At Saturday night’s (Feb. 11) show, she didn’t reprise that song but instead turned to “Hello Darlin’,” “which was written by Conway Twitty. but the first time I ever heard it Loretta was singing it. That’s the way I fell in love with this song.” (Twitty had a No. 1 hit with it in 1970 and frequently sang it to Lynn in their public appearances together; Lynn cut the song as an album track on her Coal Miner’s Daughter album the following year.) “And,” Kesha added, “I’ve only practiced it about half a time, so if I f--k up: whatever!” She didn’t, nailing a tune that goes from speak-singing to an upper octave in the space of the first four bars.
Since Kesha abdicated on “You’re the Reason Our Kids Are Ugly” this time, that venerable Twitty/Lynn oldie was left to the roots-all-star teaming of Robbie Fulks and Lori McKenna. “The only part of the song we didn’t memorize is the improv at the end about how ugly we are to each other,” McKenna warned the crowd. “But I’ve been married for 28 years so I can handle this dialogue.” But McKenna (who’s currently nominated for writing Tim McGraw’s humanist anthem “Humble and Kind”) may not have been prepared for Fulks’ level of improvisation, as he closed the song in character by quipping, “You’ve just gotta take care of your general appearance more and maybe I could get an erection once in a while.” “Too far!” protested McKenna.
Fulks upped the libido quotient of the evening by subsequently doing a solo reading of Lynn’s marital-sex-positive “The Pill,” which he noted was banned in some quarters upon its release in 1972. His vigorous performance included miming throwing a bottle’s worth of birth control pills down his throat as if he were chugging female Viagra. This and other Lynn originals performed throughout the night reinforced that, among the many gifts of hers that are well regarded in popular culture, she may still be underrated as one of the great comedy writers of the 20th century.

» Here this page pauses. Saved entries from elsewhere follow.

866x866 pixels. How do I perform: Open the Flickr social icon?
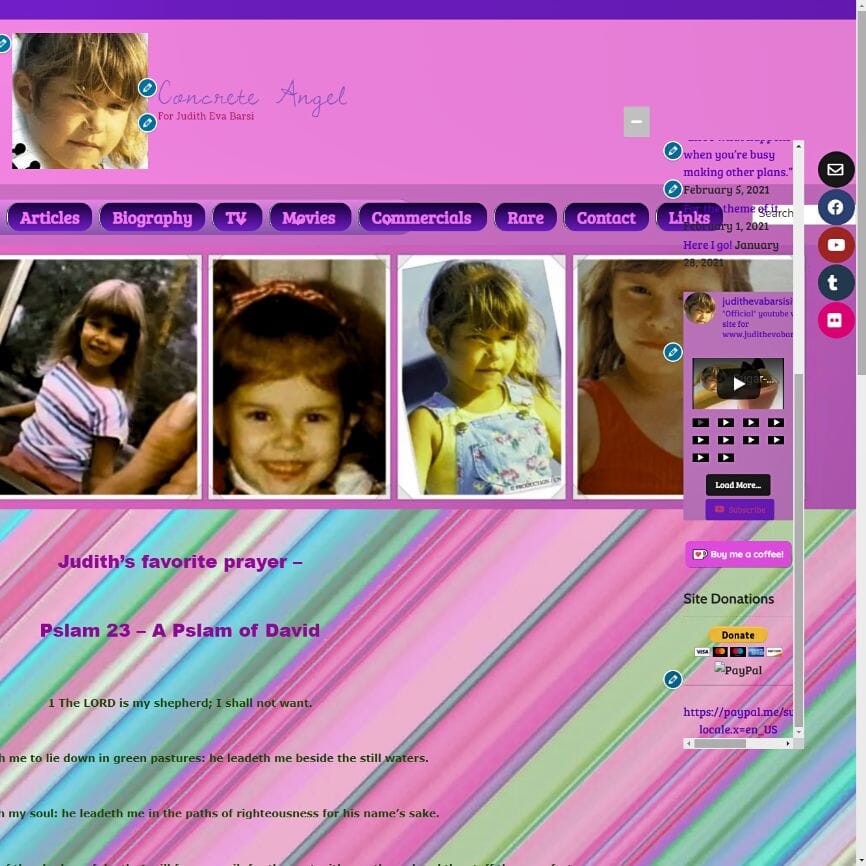[x=836, y=320]
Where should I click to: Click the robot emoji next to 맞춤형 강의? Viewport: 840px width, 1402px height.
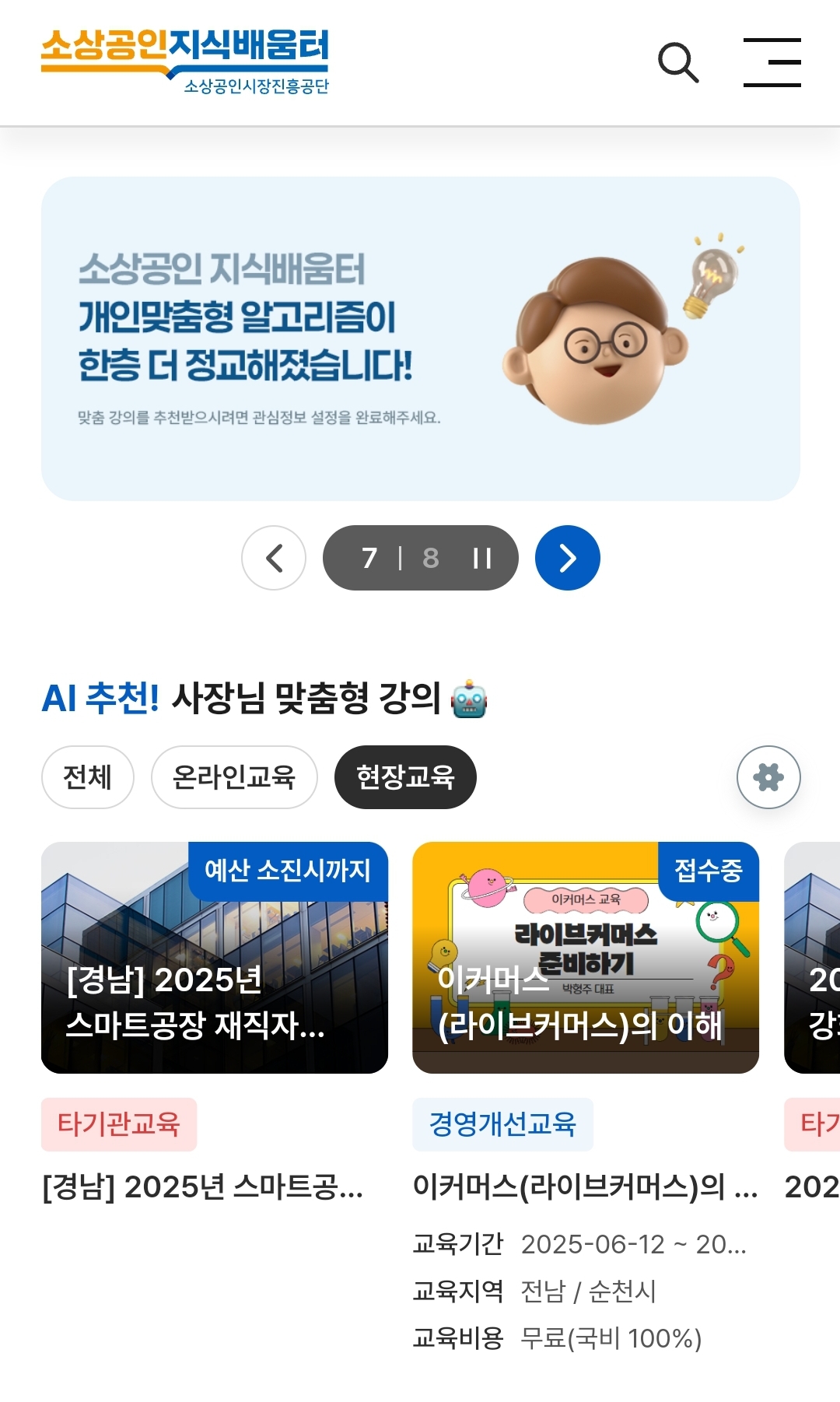(x=469, y=699)
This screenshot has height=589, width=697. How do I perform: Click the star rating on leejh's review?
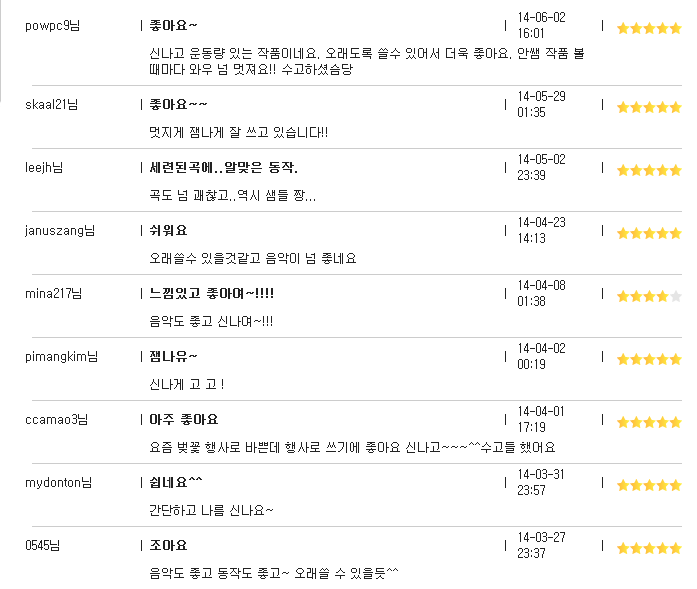[649, 170]
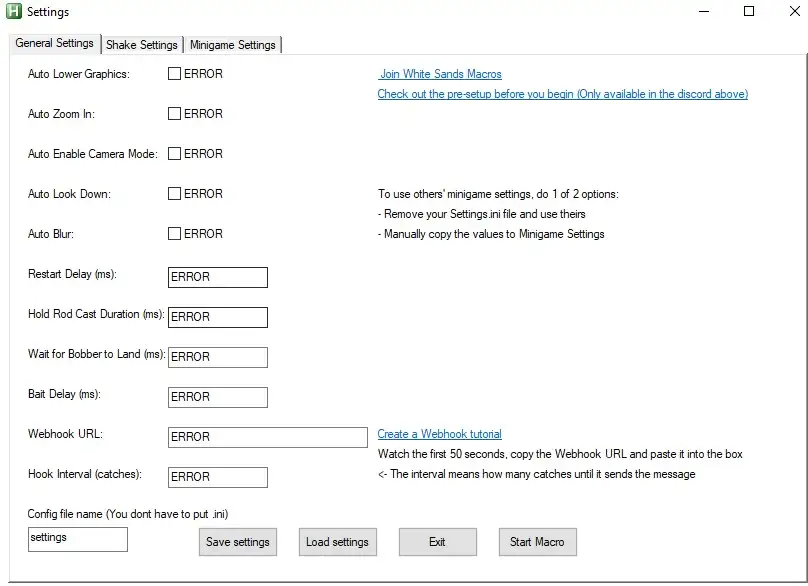Select the General Settings tab
The image size is (808, 586).
click(x=55, y=44)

Singer/producer Joe Henry did a 180 immediately following Fulks’ riotous performance, emphasizing her poetic side and asking the audience to “kind of lean into me” as he quietly sang Lynn’s very first A-side, “Whispering Sea,” which she recently revived as the opening track on her Grammy-nominated Full Circle album. “There’s a beautiful innocence to this song, but there’s also an intuitive understanding” of love and nature, Henry said, introducing a song in which a forlorn and abandoned woman shares her heartbreak with her only confidante, the ocean. “It’s like a painter’s sketch for all the great paintings that would soon follow,” Henry said.
Henry introduced John Carter Cash, who co-produced Lynn’s latest album, as “a man I just met moments ago, but I spent my entire life imagining I was a member of his tribe.” Cash was joined by Lynn’s daughter, Patsy Lynn -- who had some country hits of her own in the ‘80s as half of the twin act, the Lynns -- for a country royal family duet of “Everything It Takes,” a recent Lynn song that carries on in the wordplay-filled, warning-hewn tradition of some of her biggest vintage hits.

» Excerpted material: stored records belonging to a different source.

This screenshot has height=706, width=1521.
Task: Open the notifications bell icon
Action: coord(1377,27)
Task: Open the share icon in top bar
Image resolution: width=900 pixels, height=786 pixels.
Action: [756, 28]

Patsy then went into the family history that produced that kind of songwriting. “One of the things my mom has always told me is ‘I’m a songwriter, then a singer’… She didn’t even have to hire a psychiatrist, because her story was told through her songs. It didn’t matter what my dad was doing, because that was her biggest inspiration. And the cool thing about my dad is he let my mom write songs like ‘You Ain’t Woman Enough (To Take My Man)’ and ‘Don’t Come Home A-Drinkin’ (With Lovin’ On Your Mind)’ and ‘Fist City.’ I think he kind of liked it!”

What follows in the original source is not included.